# critique my quarterhorse?



## heyycutter (Sep 26, 2009)

Heres cutter, my 13(+/-) year old quarterhorse. in these pics he was deturmined to eat grass so dont mind the struggling to keep his head up haha. what do you think?





























http://i35.tinypic.com/2wcqqkw.jpg


----------



## EventersBabe (Oct 1, 2009)

He toes out in the front two hooves, A very short neck.

I dont know much about confo but I need to find my confo book because I can see somthing else maybe with his legs but I cant put my foot on it.


----------



## SierraSyd (Oct 4, 2009)

Well the 2nd pic you can somewhat critque on, but he looks nice. He looks like he needs muscle tone in the back for a AQH, but he's neck looks short and I can't tell if he has a dip in his crest? Someone can tell me if I'm wrong, I still learning


----------



## heyycutter (Sep 26, 2009)

he was gelded when he was about 8 and i think thats the reason he has a really big chest, its hard to get his hind even with his big front end. any tips?


----------



## xEquestrianx (Aug 30, 2009)

The main faults I can really see, are that he is thick through the throatlatch, he is roman-nosed, his topline is weak and he looks a bit cowhocked.


----------



## equiniphile (Aug 16, 2009)

Was he gelded late? He has a really thick neck....nothing compared to Sundance's neck, though lol! Ok, here's my critique:


*I can't really tell how his head joins his crest without a pic with his head up...
*He has small-ish haunches
*the distance from the front of the stifle to the point of the hock is longer than from the hock to the ground
*high stifle, but a little too far back (good with groundwork, but will have no extra extention if doing jumping)
*nice square butt
*hock is even with the chestnut on the front leg, which is very good. A horse with too-low hock can't move his hind foot forward as efficiently and has a shorter stride. This reduces a horse's ability to travel with maximum leverage and power. A horse with a too-low hock has less thrust from the hind leg and therefore less speed...so you want a nice alignment from the chestnut to the hock.
*Good pronounced topline; not too round
*looks as if his downhill balance is desirable (common to sprinters)



Overall, he looks great


----------



## equiniphile (Aug 16, 2009)

EventersBabe said:


> He toes out in the front two hooves, A very short neck.
> 
> I dont know much about confo but I need to find my confo book because I can see somthing else maybe with his legs but I cant put my foot on it.

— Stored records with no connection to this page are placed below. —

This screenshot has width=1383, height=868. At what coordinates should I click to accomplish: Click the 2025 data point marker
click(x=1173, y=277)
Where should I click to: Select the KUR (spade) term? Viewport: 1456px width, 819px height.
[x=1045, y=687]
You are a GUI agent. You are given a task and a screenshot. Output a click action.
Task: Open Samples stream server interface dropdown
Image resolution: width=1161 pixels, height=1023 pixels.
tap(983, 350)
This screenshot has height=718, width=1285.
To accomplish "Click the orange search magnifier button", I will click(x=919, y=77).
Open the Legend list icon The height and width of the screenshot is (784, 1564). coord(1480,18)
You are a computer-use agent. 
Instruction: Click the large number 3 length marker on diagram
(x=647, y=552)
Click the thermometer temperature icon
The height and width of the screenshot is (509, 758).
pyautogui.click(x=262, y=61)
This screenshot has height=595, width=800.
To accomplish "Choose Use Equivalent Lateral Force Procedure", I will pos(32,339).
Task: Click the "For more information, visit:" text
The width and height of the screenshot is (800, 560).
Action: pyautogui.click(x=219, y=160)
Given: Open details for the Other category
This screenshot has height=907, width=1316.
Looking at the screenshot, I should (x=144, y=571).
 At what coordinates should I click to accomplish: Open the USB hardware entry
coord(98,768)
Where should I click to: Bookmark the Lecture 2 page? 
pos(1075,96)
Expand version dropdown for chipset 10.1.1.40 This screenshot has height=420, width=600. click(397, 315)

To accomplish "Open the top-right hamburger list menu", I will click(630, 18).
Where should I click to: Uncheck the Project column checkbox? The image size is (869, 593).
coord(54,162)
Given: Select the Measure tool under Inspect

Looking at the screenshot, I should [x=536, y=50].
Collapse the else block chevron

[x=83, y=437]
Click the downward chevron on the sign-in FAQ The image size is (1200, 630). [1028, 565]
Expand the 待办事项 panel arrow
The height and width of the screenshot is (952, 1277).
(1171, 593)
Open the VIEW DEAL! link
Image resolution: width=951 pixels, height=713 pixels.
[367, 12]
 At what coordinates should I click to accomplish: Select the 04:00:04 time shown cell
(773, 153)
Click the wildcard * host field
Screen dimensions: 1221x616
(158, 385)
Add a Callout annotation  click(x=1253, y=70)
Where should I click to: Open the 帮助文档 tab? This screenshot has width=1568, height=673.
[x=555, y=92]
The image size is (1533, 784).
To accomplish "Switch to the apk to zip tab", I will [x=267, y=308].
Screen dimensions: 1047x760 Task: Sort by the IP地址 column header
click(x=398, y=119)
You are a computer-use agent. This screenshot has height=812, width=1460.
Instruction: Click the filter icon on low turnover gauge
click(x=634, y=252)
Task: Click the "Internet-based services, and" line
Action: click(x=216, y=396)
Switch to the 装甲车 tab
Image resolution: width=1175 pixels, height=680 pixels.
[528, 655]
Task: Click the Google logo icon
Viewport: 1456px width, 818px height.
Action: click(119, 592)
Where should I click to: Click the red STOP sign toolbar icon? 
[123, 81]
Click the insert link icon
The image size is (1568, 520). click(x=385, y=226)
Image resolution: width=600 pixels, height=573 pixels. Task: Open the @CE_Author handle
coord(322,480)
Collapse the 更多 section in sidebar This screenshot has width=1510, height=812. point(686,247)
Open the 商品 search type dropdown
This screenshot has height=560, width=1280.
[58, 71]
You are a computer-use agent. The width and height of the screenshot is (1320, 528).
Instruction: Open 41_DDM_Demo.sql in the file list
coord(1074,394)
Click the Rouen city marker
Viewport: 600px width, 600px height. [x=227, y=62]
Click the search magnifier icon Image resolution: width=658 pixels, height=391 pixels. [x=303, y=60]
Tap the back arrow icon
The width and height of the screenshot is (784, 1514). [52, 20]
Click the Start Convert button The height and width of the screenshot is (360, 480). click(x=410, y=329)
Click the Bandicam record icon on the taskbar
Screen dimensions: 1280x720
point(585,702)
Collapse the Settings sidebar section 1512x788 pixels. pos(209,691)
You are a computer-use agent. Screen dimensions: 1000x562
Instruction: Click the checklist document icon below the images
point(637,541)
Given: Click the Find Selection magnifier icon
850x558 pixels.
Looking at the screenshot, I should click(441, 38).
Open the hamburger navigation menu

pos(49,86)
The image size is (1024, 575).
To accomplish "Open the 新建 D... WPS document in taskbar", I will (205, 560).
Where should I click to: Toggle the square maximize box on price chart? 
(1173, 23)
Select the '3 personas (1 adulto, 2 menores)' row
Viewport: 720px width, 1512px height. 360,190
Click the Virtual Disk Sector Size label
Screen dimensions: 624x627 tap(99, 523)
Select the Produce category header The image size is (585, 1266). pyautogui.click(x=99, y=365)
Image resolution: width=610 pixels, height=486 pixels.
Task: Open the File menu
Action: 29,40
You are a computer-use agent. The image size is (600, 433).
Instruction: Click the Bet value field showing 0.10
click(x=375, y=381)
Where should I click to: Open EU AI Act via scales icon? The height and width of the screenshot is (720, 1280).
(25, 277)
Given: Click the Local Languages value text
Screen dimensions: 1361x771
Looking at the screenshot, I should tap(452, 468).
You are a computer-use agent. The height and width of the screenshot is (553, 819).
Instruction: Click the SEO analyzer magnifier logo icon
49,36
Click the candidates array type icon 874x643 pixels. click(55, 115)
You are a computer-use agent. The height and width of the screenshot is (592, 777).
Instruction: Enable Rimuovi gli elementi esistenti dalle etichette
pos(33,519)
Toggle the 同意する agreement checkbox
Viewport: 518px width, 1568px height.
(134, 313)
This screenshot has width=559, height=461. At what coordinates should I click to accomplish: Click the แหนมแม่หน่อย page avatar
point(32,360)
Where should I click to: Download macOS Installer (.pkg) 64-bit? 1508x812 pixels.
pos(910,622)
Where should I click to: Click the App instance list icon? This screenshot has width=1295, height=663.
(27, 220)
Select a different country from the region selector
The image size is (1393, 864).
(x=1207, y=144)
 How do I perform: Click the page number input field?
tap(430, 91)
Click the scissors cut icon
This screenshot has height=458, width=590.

There's a really good confo book preview online here:

The horse conformation handbook - Google Books

I think it's like $20 in stores, but that shows you a preview.


----------



## equiniphile (Aug 16, 2009)

xEquestrianx said:


> The main faults I can really see, are that he is thick through the throatlatch, he is roman-nosed, his topline is weak and he looks a bit cowhocked.


I thought the same


----------



## heyycutter (Sep 26, 2009)

equiniphile--thanks for the very detailed critique, and yes, he was gelded around age 8. 
i dont know a whole lot about confo, but whats wrong with a roman nose?


----------



## SavvyHearts (Sep 29, 2009)

IMO there is nothing wrong with a roman nose, just some people do not like the looks of it. There has been talk (not sure if it's true) that horses with roman noses can breath easier. Again not sure if that's true or not...something I heard a while back. 
I personally like the look of roman noses on horses, especially on QHs or Paints (geldings or stallions only though...not on mares  )


----------



## kchfuller (Feb 1, 2008)

he needs some more muscle in that butt


----------



## equiniphile (Aug 16, 2009)

nothing wrong with it, just a feature some horses have. And his isn't very pronounced compared to some horses like this:


----------



## binkyhoo (Jul 13, 2009)

I too dont mind a roman nose. I have one myself. My only crit is that he might need a bit of conditioning? It could just be the time of year or a gloomy day on which you took the pix, He would be awesome with a bit more shine on his coat. 

Very nice horse.


----------



## onetoomany (Dec 10, 2008)

As far as QH conformation- he's a bit off in some points. He has a very weak hip and a very straight shoulder. His neck is too short and throat latch is pretty unrefined. While he dosen't have a total QH head, he does look like a very sweet boy. His front legs don't look too bad but his hind legs are pretty straight. I disagree with the cow hocked comment as it is very hard to determine if a horse is cow hocked unless there is a hind end shot. He's probably not going to win any halter classes but he does seem like a good and sweet boy.


----------



## AussieDaisyGirl (May 21, 2009)

No critique from me I think he's handsome! I love his colour!


----------



## heyycutter (Sep 26, 2009)

thank you everyone! i agree that he needs muscle tone, the backyard barn i keep him at doesnt have anywhere good to ride, (the grounds uneven and has holes and stuff) so i usually ride in the other horses paddock but i cantwhen its muddy and its like alllllwwwaaayyyyyssss muddy. and me and him just had an accadent recently (he was fine except for some cuts, but i went to the ER). so hes gotten time offf. im actually looking for an decently priced barn with an indoor (so i can excersize him more) in the middlesex MA area. any ideas?


----------